No Acre, o chefe de Estado, Gladson Cameli, foi em busca de trazer o quanto antes as doses do imunizante para proteger os acreanos, sendo o sucesso da empreitada  verificado em janeiro de 2021, com a chegada de 41 mil doses de vacina, que seriam utilizadas para o início da campanha de vacinação contra a covid-19 no estado, para os trabalhadores da Saúde, dedicados a salvar vidas, ainda que tenham perdido parentes, amigos e colegas de trabalho e que nem podiam, sequer, abraçar a família.

Um ano se passou desde que se principiou mais uma batalha contra a covid-19, e o governador Gladson Cameli reforça: “A minha preocupação é com o próximo, essa é a minha linha e eu vou seguir. Eu preciso do apoio da sociedade e de todos para conversar e sensibilizar sobre a importância da vacina para aqueles que ainda não tomaram nenhuma dose”.

Contra fatos não há argumento

Há um ano, em 19 de janeiro de 2021, o Acre registrava 58 internações em unidades de terapia intensiva (UTIs) e 165 pessoas internadas em leitos clínicos.
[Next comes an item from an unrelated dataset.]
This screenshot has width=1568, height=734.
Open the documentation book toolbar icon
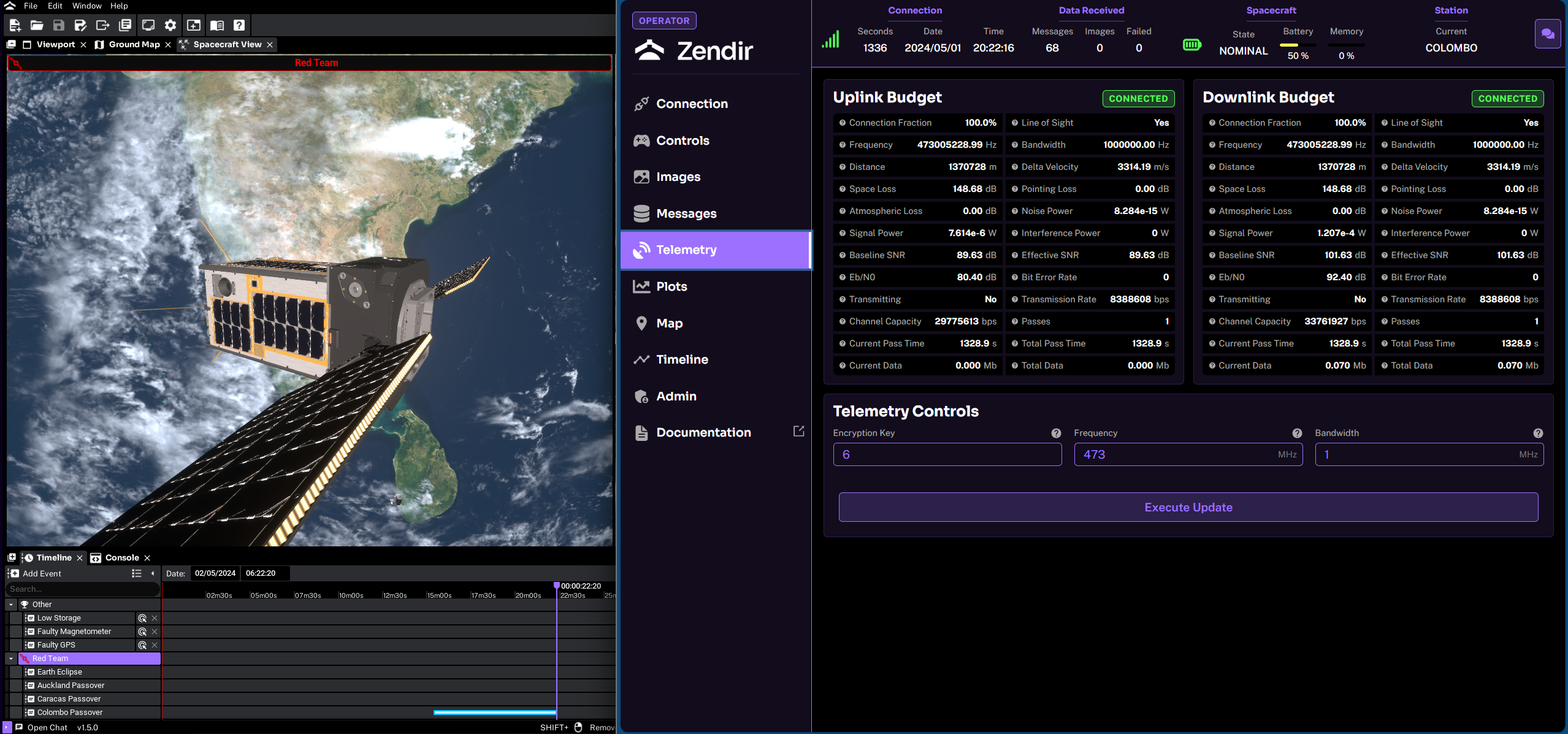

Nesse dia, o número de mortos chegou a 839 durante toda a pandemia no estado.

Quarta-feira, 19 de janeiro de 2022, seis pessoas estão internadas em UTIs e, há sete dias, o Acre não registra óbitos.

De acordo com o epidemiologista da Secretaria de Estado de Saúde do Acre (Sesacre), Marcos Malveira, os números baixos devem-se à vacinação: “As vacinas foram desenhadas para evitar a hospitalização e os óbitos. É nítido que estão funcionando, pois, entre aqueles que estão completamente vacinados, os que apresentam sintomas da covid-19 relatam apenas quadros leves da doença”.
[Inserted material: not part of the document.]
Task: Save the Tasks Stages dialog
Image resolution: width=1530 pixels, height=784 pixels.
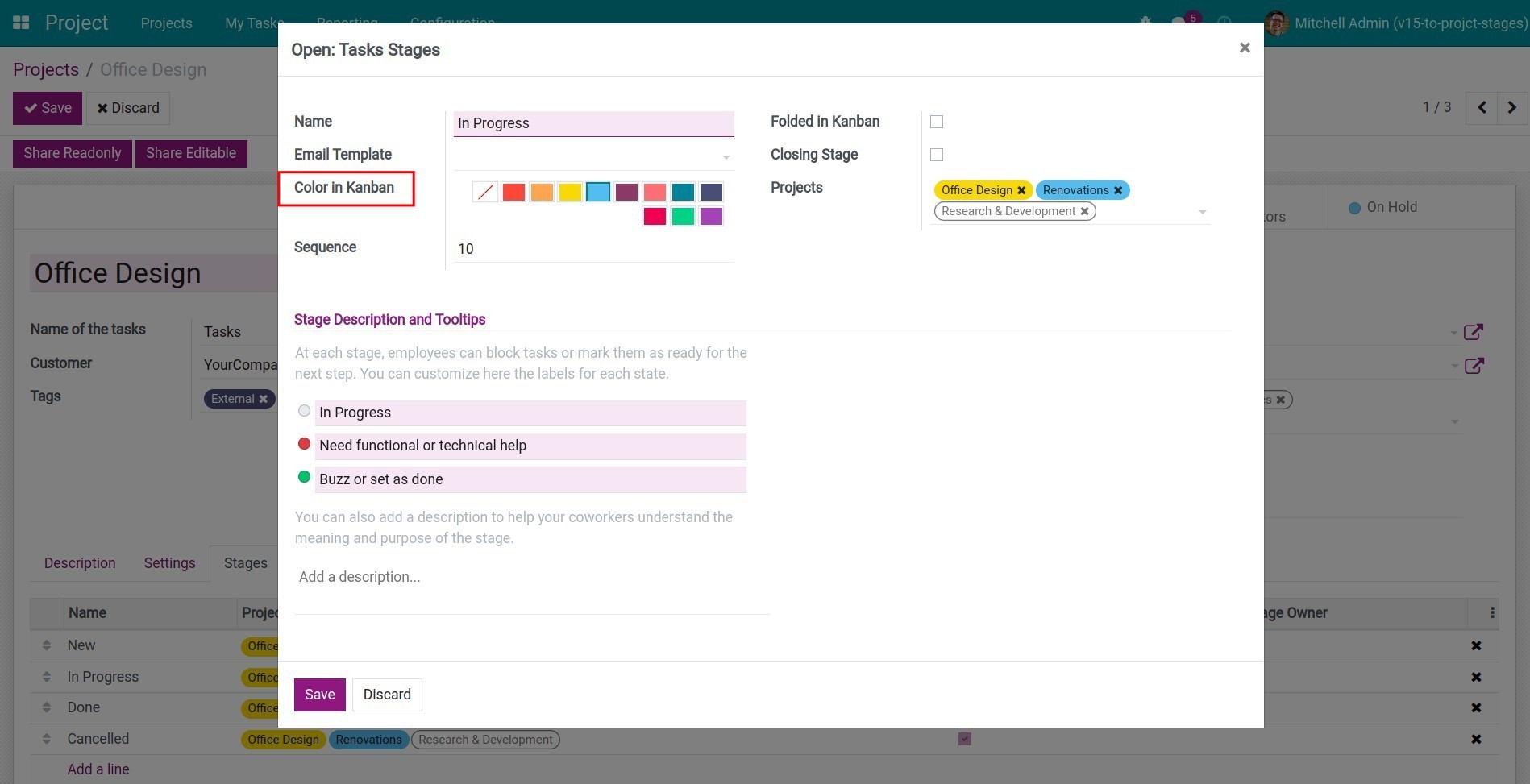Action: point(319,694)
Mais de 1 milhão de doses aplicadas

Mesmo com dificuldade de acesso aos dados, após ataque hacker aos sistemas do Ministério da Saúde, um levantamento do Programa Nacional de Imunização (PNI), da Secretaria de Estado de Saúde do Acre (Sesacre), mostra que mais de 1,1 milhão de doses da vacina já foram aplicadas no Acre.
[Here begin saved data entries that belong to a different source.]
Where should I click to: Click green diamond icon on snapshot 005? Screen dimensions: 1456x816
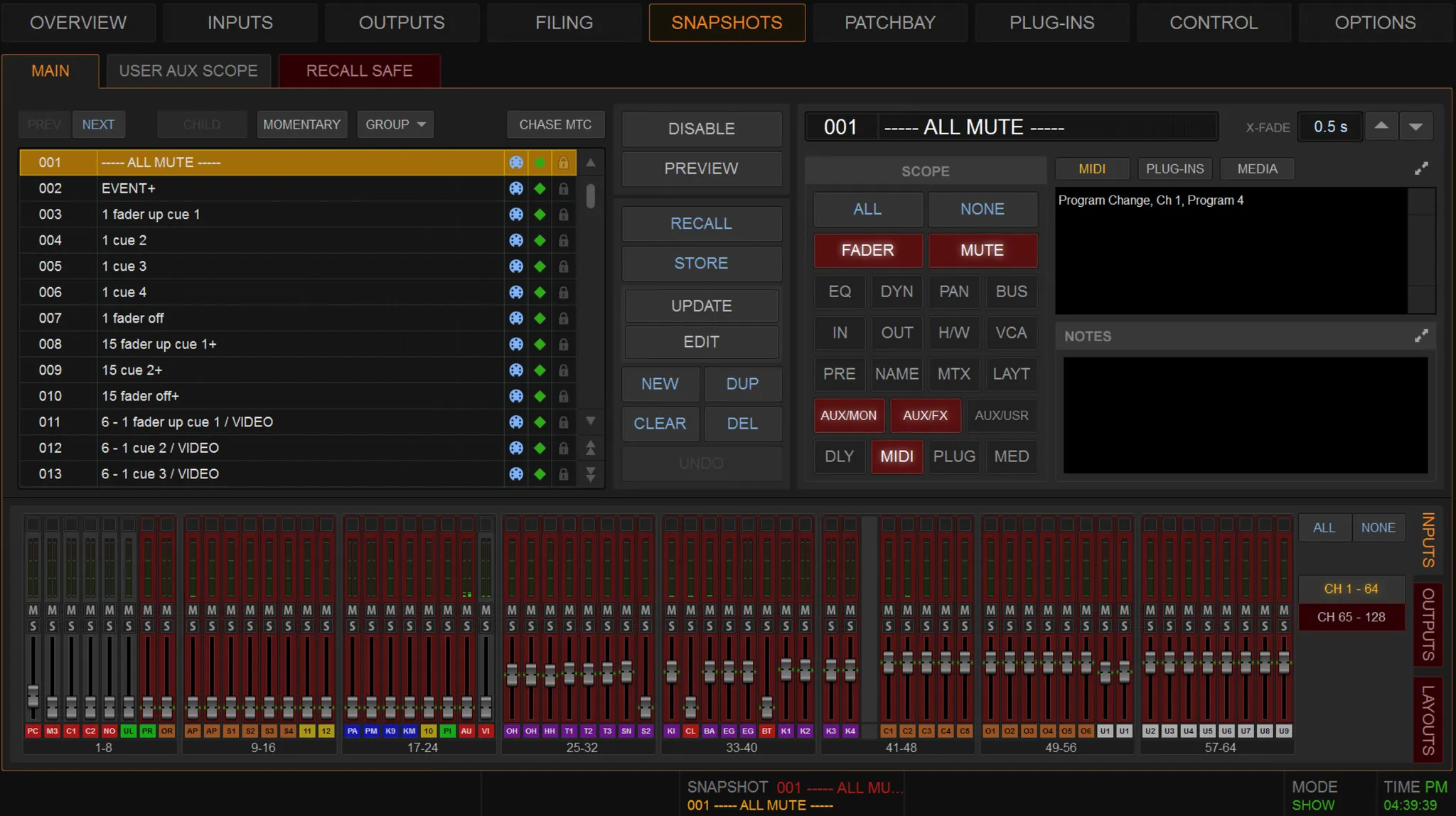[x=540, y=267]
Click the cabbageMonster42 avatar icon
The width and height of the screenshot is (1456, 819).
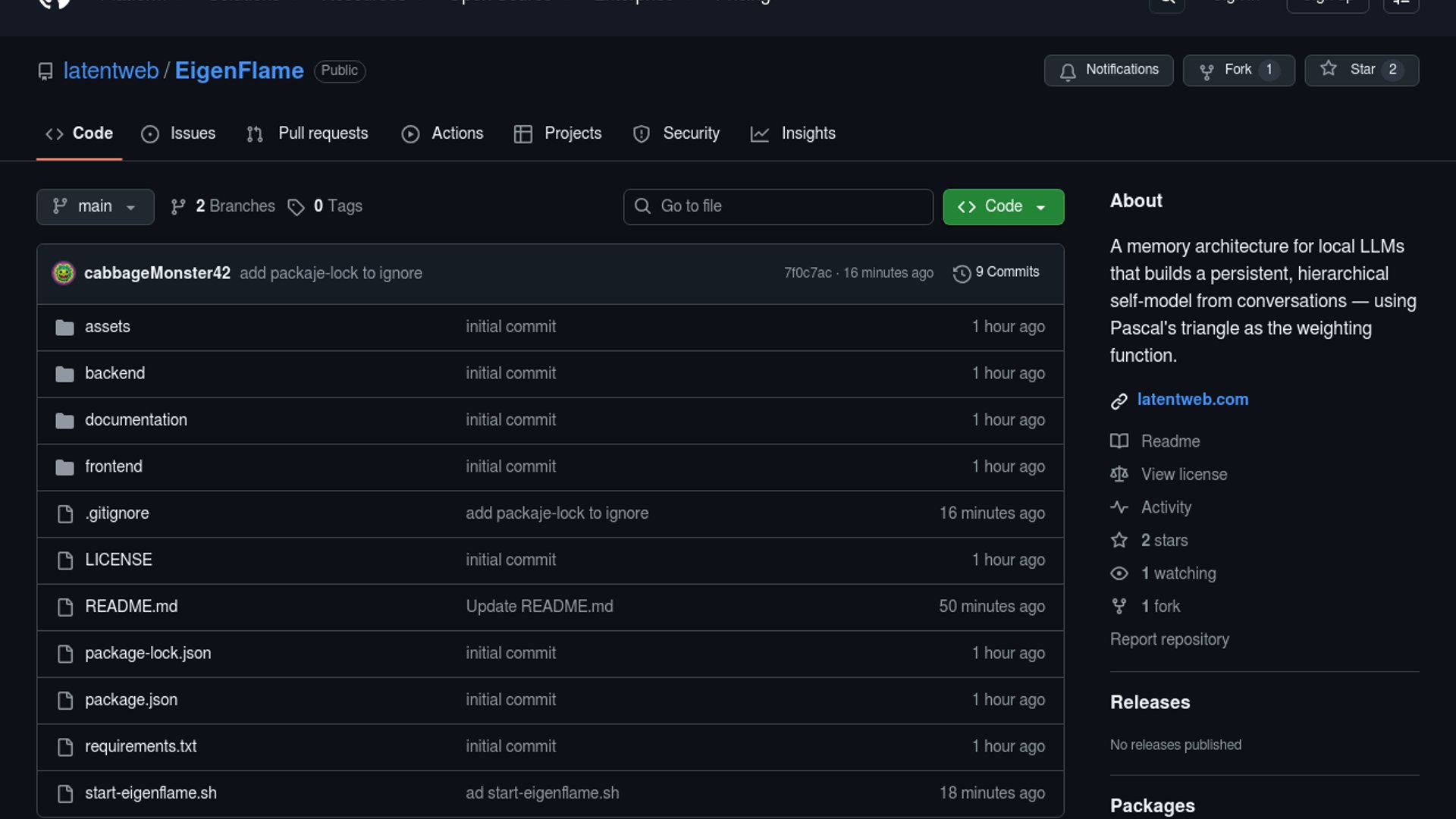point(64,273)
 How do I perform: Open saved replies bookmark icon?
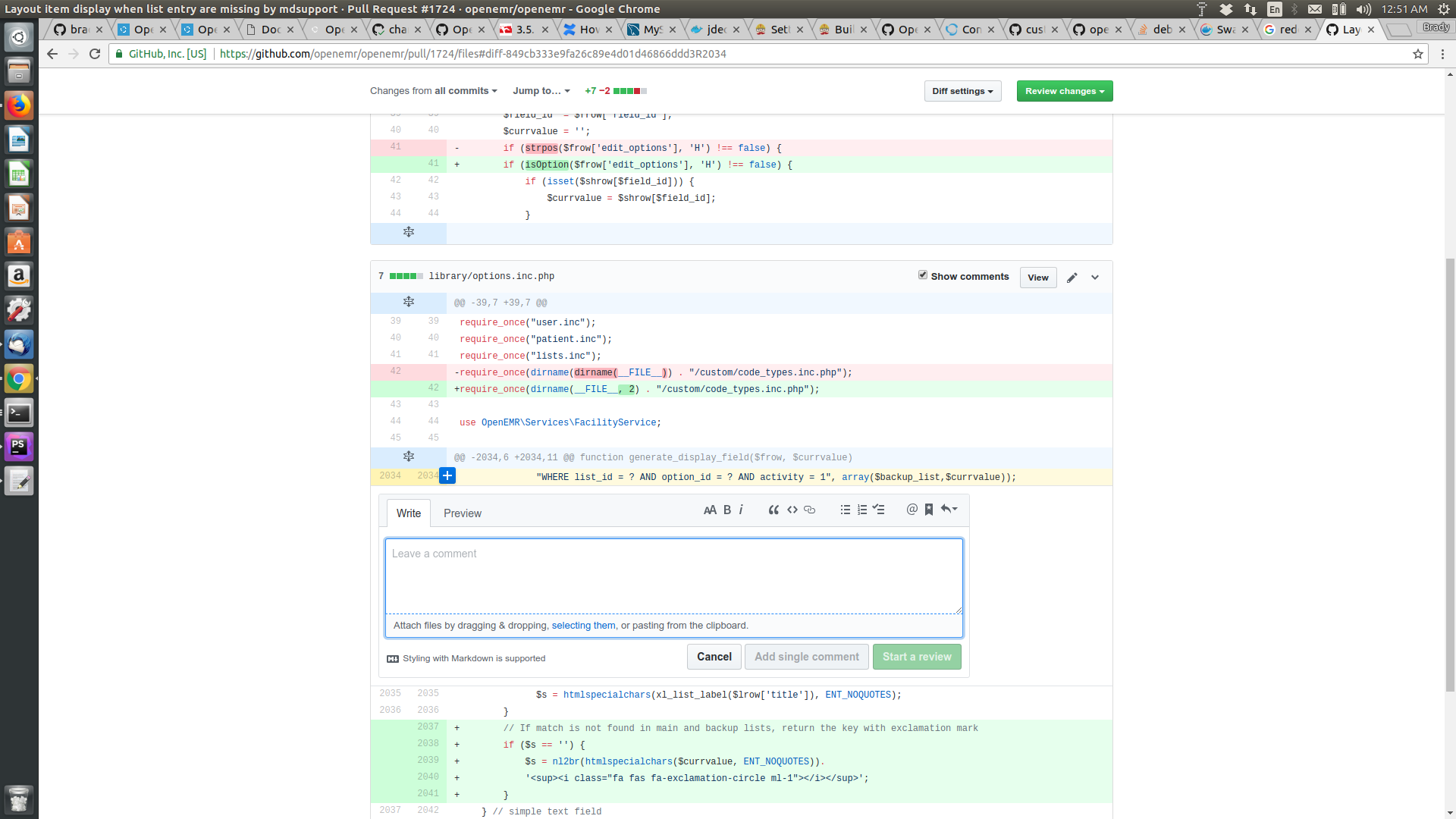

“Realizamos 87 ações de imunização durante um ano, fomos às comunidades para imunizar a população, para garantir a segurança das pessoas e continuamos com esse propósito. Distribuímos 1,2 milhão de doses aos municípios, sendo que, destas, mais de 1,1 milhão de doses já foram aplicadas,” pontuou a secretária de Estado de Saúde, Paula Mariano.

Com um olhar atento, entendendo o papel social das instituições como promotoras de cidadania, a equipe técnica da Sesacre embrenhou-se nos caminhos conflituosos construídos pela disseminação de fake news, para convencer a população a receber a dose da vacina contra a covid-19.

A maior dificuldade da empreitada não são as trilhas, o sol ou a chuva, mas as falsas informações que chegam a todo instante nos celulares. De chip implantado no líquido imunizante a pernas amputadas e corpo em pele viva, são essas as mensagens virulentas que chegam às casas e que, mesmo sendo falsas, entram e ficam abrigadas na mentalidade das pessoas.

Vacinação de crianças

Na noite da sexta-feira, 18, o Acre recebeu os primeiros lotes da vacina pediátrica, contendo 7,2 mil doses, para a imunização das crianças de 5 a 11 anos. A distribuição foi realizada por via terrestre e aérea para localidades de difícil acesso.

“Não deixe de vacinar suas crianças. Vamos em busca de mais vacinas e vamos preparar toda a estrutura do Estado para cuidar das pessoas. O que pudermos fazer para salvar vidas, faremos”, enfatizou Gladson Cameli.